Soil: Potting mix formulated for African Violets is ideal for this plant.
Light: Giving the Dragon Wing Begonia a sunny spot for the whole year will promote more flowers. If moved outside in summer, it should be sheltered from the heat of direct sun, especially around midday.
Humidity: Begonia x hybrida needs moderate (50 to 60 per cent) levels of relative humidity. To increase levels, a room humidifier may be used. Alternatively, the plant can be placed onto a tray filled with wet pebbles. This house plant also needs to be kept well away from any drafts, hot or cold.
Temperatures: Dragon Wing Begonias thrive in temperatures of 18 to 24 degrees C (65 to 75 degrees F), but can handle heat up to just under 38 degrees C (100 degrees F), although it is best to shield them from midday sun on hot days.
Water: The Dragon Wing Begonia's soil needs to be kept moistened, but should not become soggy.
Fertiliser: To prevent fertiliser burn, the plant should be fed with a diluted (50:50) balanced fertiliser (liquid) after it has been watered. Feeding should be done fortnightly in spring/ summer, monthly during autumn and winter.
Propagation: Dragon Wing Begonias can be propagated quite easily from 8 to 10 cm long stem tip cuttings (non-flowering) taken during spring or at the latest in the early summer months. The cuttings will root well in sterile, moist potting mix. Alternatively, seeds sown indoors during the latter half of winter will be ready for summer flowers. Raising humidity levels and using a heat mat will provide the best results.
Description and Care Tips
Like other Begonias, the Dragon Wing Begonia is easy to grow and beautiful to look at. The delightful, glossy and big wing-shaped leaves alone are a joy to behold, and in late spring/ early summer, they will be accompanied by gorgeous sprays of red, pink or white flowers.
Far less fussy with regards to humidity levels than, for example, the rex begonias, this plant is, in fact, one of the best and easiest species to grow indoors. It will, however, need quite a lot of space. Growing to heights of approximately 90 cm (3 ft), it will spread out by about as much.

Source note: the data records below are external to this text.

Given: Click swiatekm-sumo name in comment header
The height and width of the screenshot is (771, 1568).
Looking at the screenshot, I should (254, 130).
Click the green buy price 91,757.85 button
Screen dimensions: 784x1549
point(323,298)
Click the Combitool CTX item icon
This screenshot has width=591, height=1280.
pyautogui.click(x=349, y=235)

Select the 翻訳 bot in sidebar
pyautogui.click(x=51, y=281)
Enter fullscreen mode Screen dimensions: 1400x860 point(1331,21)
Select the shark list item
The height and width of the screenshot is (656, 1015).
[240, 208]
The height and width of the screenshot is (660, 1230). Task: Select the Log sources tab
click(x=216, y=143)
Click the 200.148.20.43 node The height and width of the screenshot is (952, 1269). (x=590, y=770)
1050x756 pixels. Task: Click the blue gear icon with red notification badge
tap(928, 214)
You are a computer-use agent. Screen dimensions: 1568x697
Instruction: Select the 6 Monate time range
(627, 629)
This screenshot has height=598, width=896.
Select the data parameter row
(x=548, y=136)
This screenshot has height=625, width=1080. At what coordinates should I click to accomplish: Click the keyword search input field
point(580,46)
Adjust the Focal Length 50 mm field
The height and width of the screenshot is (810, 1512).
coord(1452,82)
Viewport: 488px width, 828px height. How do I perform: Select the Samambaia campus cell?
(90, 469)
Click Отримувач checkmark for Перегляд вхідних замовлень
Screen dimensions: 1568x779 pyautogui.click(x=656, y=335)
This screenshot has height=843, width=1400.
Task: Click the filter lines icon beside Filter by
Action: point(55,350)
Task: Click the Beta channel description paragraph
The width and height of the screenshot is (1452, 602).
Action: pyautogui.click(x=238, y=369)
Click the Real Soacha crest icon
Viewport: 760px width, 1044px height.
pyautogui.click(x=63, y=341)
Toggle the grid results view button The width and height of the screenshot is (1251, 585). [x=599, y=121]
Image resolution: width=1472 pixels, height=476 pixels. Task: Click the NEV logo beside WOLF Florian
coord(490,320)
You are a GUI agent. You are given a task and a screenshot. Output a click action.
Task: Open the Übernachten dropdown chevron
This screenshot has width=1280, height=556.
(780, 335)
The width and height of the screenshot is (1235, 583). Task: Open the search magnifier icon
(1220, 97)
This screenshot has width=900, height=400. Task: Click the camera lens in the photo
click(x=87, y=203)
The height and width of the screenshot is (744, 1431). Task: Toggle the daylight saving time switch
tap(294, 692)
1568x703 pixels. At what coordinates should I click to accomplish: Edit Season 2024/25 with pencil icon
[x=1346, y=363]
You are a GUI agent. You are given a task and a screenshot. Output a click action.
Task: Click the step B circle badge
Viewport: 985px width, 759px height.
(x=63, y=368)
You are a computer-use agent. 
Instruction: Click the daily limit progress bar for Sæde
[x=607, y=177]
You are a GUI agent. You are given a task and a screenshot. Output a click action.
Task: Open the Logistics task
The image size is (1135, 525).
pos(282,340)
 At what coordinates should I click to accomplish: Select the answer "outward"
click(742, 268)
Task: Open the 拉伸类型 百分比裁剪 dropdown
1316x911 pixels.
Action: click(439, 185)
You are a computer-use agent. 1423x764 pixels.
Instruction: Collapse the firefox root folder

This and the fact that lots of sunshine will increase its blooming power also make it a perfect and dependable plant for semi-shaded spots on patios, although being a tropical beauty, it will have to come back indoors once temperatures begin to drop at the onset of autumn.
There are only a couple of potential problems with Dragon Wing Begonias. One of these problems is over-watering. If the soil has been allowed to get soggy, the leaves of this lovely plant will turn yellow and/ or drop off. Drainage holes in the plant's container will help to prevent over-watering.
The other problem is powdery mildew. Typically appearing on stems and leaves, this white, dusty fungus is often the result of high humidity and poor air circulation. Affected leaves should be cut off and air circulation needs to be increased, although the plant must be kept away from drying AC/ heat vents. In addition, a fungicide may have to be used to treat the foliage.
As Dragon Wing Begonias tend to grow better when they are slightly pot-bound, they should only be moved to a pot that is one size larger than the old one when repotting in spring. The soil should not be packed too tightly, because the plant prefers to have a little air circulating around its fibrous roots.